A recent study out of Australia, for example, found that smoke point “does not predict oil performance,” and that extra virgin olive oil yielded the lowest levels of harmful compounds when heated and compared to other common oils, like canola, grapeseed, and coconut oil. The study posits that extra virgin olive oil is stable due to its high levels of antioxidants and polyphenols.

Conventional wisdom also states that extra virgin olive oil loses its antioxidants and polyphenols when heated to high temperatures. But this myth was dispelled by another older study, which found “that despite the heating conditions, [EVOO] maintained most of its minor compounds and, therefore, most of its nutritional properties.”

I remember reading this study when I worked at Whole Foods, during a time when I was experimenting with coconut oil for high heat. Unfortunately, unlike coconut milk (which I use in my mashed potatoes and mashed sweet potato recipes), coconut oil can appreciably (and negatively) influence the taste of a dish.

Today I usually use extra virgin olive oil for high heat cooking. In the recipe below, I use grassfed butter and extra virgin olive oil. Again, since smoke point does not necessarily determine fat degradation, I think extra virgin olive oil and grassfed butter make the best one-two punch here.

Acrylamides and the Maillard Reaction

Is this a “healthy” recipe? Not necessarily. Eating high heat cooked potato recipes (like French fries) may double the risk of early death. And any starchy food cooked at high heat–in pursuit of the cook’s beloved “Maillard reaction“–creates acrylamides, a known human nuerotoxin linked to cancer.

However, although people like Dr. Mercola talk about acrylamides in French fries as if they’re a veritable poison, the evidence so far has failed to find a link between acrylamide exposure in food and cancer.

I do try to reduce my family’s exposure to acrylamides by cooking most recipes low and slow, or by simply minimizing cooking, when possible. The point of this recipe is to eat a healthier version of high-heat cooked potatoes. Make this recipe once or twice a month, on days that you exercise very hard–and enjoy it.

Perfect Roast Potatoes (French Fries)

Pre-heating the baking sheet in the oven is crucial. And don’t crowd the potatoes on the pan. If necessary (and possible) use two pans (adding additional oil to the second pan, as necessary). The timing can be dramatically different, depending on your oven. In my oven, the recipe takes about 25 minutes from start to finish. You may need to adjust the timing for your oven. 
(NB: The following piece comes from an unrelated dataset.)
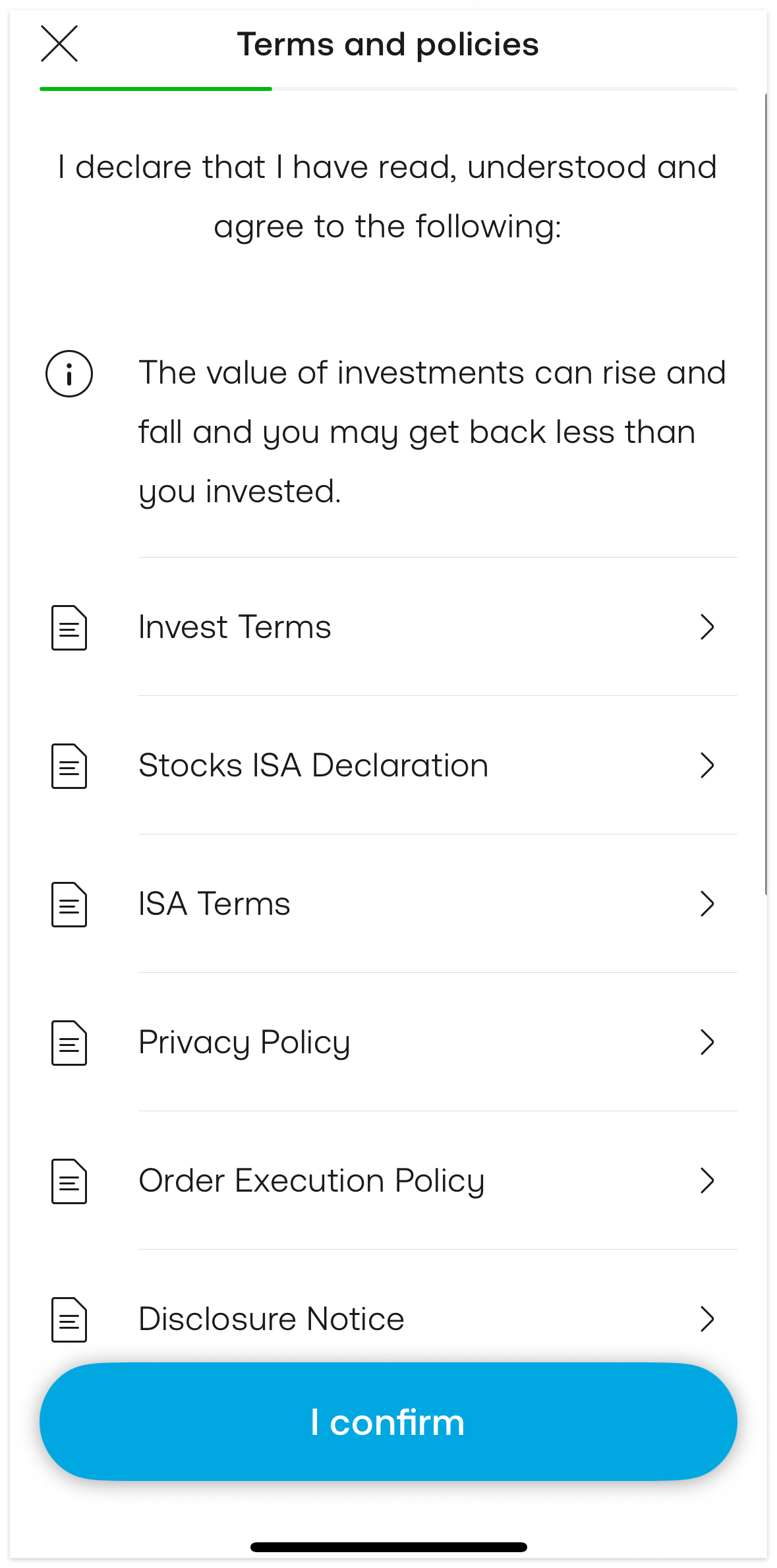Click the green onboarding progress bar
The image size is (777, 1568).
click(156, 89)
3.5 pounds organic russet potatoes, peeled and cut into quarters or eighths
Celtic Sea Salt
1 teaspoon baking soda
3 tablespoons grassfed butter
2-3 tablespoons extra-virgin olive oil (to coat pan)
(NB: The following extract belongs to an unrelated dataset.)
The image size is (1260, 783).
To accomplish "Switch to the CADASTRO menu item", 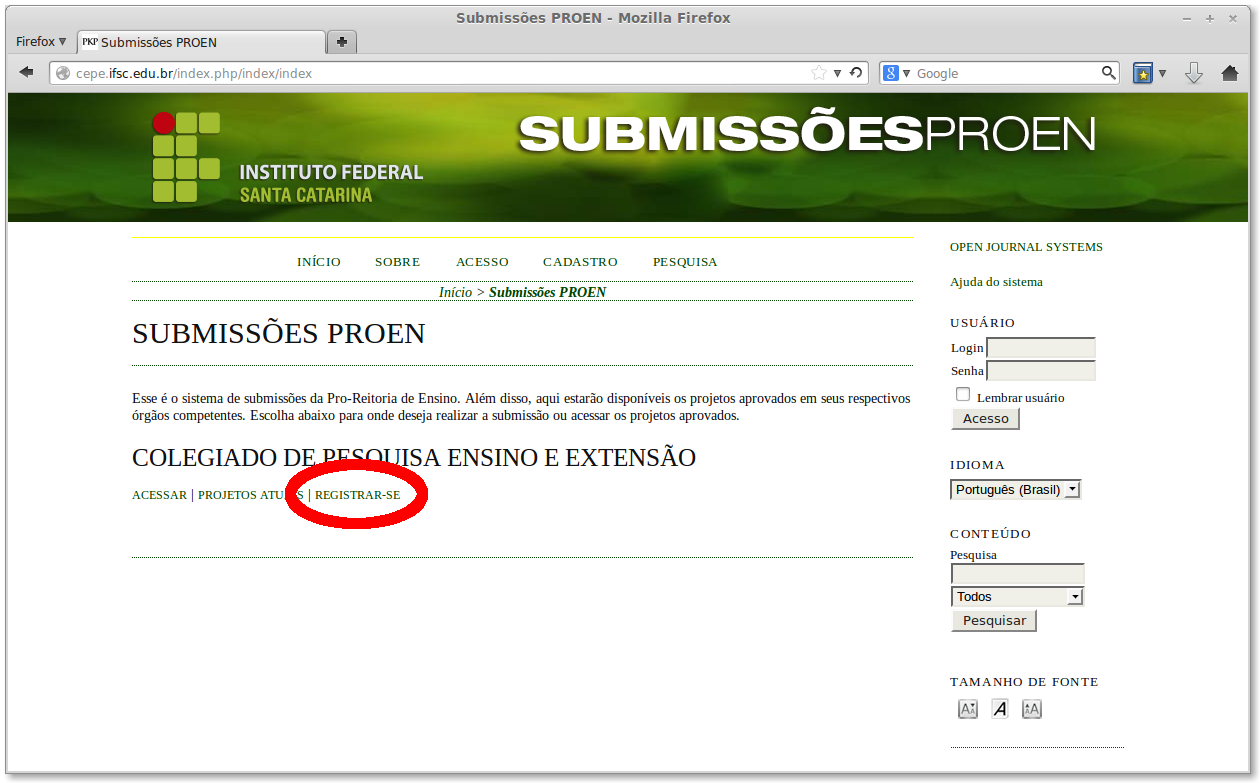I will 580,261.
Adjust oven rack to lowest position and preheat oven to 450°F (or 400-425°F for convection, depending on your oven’s convection settings). Place a large rimmed baking sheet on the rack.
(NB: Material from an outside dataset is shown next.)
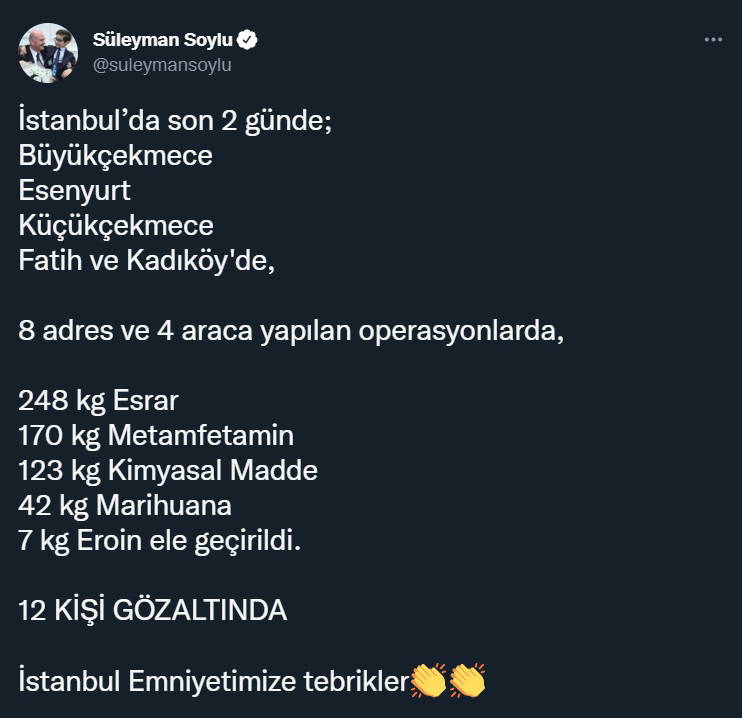Click the "Fatih ve Kadıköy'de" line

[x=145, y=259]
Combine peeled and cut potatoes, baking soda, 1/2 teaspoon Celtic sea salt, and 2 quarts water in a large pot. Heat over high until simmering. (Warning: the baking soda may cause the water to overflow, so watch the pot). Simmer for two minutes. Drain potatoes carefully in the pot (by straining water through the lid).

Place the potatoes in the pot back on the stove over low heat. Add the butter and 1/2 teaspoon Celtic sea salt. Stir until the butter is melted and the potatoes develop a thick mashed-like paste.

Carefully remove pre-heated baking sheet from oven. Add oil to coat the pan (make sure entire surface area is coated with oil). Add potatoes to pan, spreading evenly without overcrowding.

Transfer to oven and roast, without moving, for 10 (or more) minutes. With tongs or a fine metal spatula, check to see if potatoes are browned and can easily be flipped. When you can easily dislodge the potatoes, flip, and place the pan back in the oven, roasting until all potatoes are golden brown, 10-20 additional minutes (or more).

Keep the potatoes on the pan, and sprinkle with more sea salt to taste. Serve immediately.